Gesetzesbegründung BT-Drs. 19/2072

Verordnung zur Schaffung barrierefreier Informationstechnik nach dem Behindertengleichstellungsgesetz (BITV)

Kommunikationshilfenverordnung (KHV)

Verordnung über barrierefreie Dokumente in der Bundesverwaltung (VBD)

§ 554 BGB

BT-Drs. 19/18791 (zu den Änderungen der Barrierefreiheit im Mietrecht mit der Rechtskraft 01.12.2020)

Behindertengleichstellungsgesetze der Länder

 Information 

1. Barrierefreiheit allgemein

Barrierefreiheit bezeichnet im Rahmen der Behindertengleichstellung gemäß § 4 BGG die Möglichkeit von Menschen mit Behinderungen ohne fremde Hilfe bauliche Anlagen, Verkehrsmittel, technische Gebrauchsgegenstände, Systeme der Informationsverarbeitung, akustische und visuelle Informationsquellen und Kommunikationseinrichtungen und andere gestaltete Lebensbereiche in der allgemein üblichen Weise zu nutzen.

Die einzelnen gesetzlichen Vorgaben zur Erreichung der Barrierefreiheit sind in §§ 7 - 12d BGG geregelt:

  • Benachteiligungsverbot für Träger öffentlicher Gewalt:

    Beispiel:

    Auch Wahllokale müssen behindertengerecht zugänglich sein. Menschen mit einer Sehbehinderung können mithilfe von Wahlschablonen bei den Wahlen wählen gehen.

  • Herstellung von Barrierefreiheit in den Bereichen Bau und Verkehr:

    Für zivile Neubauten und große zivile Um- oder Erweiterungsbauten des Bundes bestand nach der bis zum 26.07.2016 geltenden Fassung des § 8 BGG eine grundsätzliche Verpflichtung zur barrierefreien Gestaltung. Nunmehr umfasst die Regelung neben den Neubauten auch die Um- oder Erweiterungsbauten unabhängig von ihrer Kostenhöhe.

  • Recht auf Verwendung von Gebärdensprache und anderen Kommunikationshilfen:

    Hör- und sprachbehinderte Menschen haben gemäß § 9 BGG das Recht, in Verwaltungsverfahren der Bundesverwaltung und der bundesunmittelbaren Körperschaften, Anstalten und Stiftungen in Deutscher Gebärdensprache, mit lautsprachbegleitenden Gebärden oder anderen geeigneten Kommunikationshilfen zu kommunizieren. Die entstehenden Kosten sind von den Behörden zu tragen.

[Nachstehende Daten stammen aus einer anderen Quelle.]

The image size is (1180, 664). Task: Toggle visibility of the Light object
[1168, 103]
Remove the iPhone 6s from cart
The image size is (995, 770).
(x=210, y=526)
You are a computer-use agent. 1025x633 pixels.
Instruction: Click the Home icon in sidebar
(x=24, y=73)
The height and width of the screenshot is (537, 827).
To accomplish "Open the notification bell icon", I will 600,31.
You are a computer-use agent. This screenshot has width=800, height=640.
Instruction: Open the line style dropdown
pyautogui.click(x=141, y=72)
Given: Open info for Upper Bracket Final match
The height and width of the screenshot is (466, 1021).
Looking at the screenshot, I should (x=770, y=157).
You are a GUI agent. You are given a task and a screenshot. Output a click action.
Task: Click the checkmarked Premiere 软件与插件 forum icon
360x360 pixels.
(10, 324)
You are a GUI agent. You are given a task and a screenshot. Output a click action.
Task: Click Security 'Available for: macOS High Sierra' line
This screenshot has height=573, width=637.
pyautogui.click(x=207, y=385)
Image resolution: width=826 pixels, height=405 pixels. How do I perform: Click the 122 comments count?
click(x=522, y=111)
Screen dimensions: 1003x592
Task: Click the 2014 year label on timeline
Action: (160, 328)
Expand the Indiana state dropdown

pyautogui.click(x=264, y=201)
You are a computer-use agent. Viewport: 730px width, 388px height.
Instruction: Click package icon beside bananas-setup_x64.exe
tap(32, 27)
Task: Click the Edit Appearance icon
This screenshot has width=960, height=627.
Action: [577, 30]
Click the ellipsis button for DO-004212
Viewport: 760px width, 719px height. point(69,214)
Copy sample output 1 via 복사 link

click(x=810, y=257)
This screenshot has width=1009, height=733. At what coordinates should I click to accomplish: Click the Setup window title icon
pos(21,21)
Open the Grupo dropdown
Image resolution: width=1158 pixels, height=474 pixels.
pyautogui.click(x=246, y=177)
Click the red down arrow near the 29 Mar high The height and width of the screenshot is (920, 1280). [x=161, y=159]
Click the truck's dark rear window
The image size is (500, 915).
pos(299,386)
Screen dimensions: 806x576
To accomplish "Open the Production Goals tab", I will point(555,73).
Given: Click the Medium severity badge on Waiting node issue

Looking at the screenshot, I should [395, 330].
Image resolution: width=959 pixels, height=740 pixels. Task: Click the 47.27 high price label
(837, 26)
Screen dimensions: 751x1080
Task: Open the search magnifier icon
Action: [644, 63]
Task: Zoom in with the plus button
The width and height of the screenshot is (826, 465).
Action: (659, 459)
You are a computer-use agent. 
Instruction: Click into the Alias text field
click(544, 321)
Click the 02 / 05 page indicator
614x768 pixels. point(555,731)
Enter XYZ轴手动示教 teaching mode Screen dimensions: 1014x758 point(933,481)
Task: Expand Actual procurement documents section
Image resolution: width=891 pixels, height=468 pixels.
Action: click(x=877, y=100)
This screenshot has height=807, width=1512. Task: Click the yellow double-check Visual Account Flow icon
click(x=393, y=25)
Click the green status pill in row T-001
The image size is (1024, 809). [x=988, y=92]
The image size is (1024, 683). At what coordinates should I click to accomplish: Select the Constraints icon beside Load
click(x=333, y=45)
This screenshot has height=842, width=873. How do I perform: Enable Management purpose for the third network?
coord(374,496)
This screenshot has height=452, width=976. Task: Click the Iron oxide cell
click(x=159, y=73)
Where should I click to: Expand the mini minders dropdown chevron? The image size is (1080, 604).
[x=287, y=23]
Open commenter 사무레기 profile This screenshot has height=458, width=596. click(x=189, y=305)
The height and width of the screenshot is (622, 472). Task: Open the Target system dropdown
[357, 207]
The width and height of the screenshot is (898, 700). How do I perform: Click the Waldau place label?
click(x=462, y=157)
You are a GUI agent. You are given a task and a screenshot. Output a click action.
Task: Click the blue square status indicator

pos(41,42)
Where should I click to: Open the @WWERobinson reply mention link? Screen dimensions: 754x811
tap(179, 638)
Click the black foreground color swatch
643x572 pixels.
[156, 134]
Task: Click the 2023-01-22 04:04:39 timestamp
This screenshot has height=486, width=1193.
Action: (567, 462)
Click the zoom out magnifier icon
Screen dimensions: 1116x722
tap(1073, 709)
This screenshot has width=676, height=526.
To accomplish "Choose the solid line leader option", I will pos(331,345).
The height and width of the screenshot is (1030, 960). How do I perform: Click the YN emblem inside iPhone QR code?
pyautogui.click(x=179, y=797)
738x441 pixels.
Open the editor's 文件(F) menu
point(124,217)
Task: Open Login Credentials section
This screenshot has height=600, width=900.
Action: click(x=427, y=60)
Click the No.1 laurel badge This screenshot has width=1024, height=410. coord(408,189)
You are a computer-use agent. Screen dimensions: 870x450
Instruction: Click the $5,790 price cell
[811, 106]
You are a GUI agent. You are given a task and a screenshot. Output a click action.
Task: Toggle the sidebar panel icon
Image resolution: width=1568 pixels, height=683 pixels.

  • Gestaltung von Bescheiden und Vordrucken

  • Verständlichkeit und Leichte Sprache:

    Träger öffentlicher Gewalt sollen Informationen vermehrt in Leichter Sprache bereitstellen. Die Bundesregierung wirkt darauf hin, dass die Träger öffentlicher Gewalt die Leichte Sprache stärker einsetzen und ihre Kompetenzen für das Verfassen von Texten in Leichter Sprache auf- und ausgebaut werden.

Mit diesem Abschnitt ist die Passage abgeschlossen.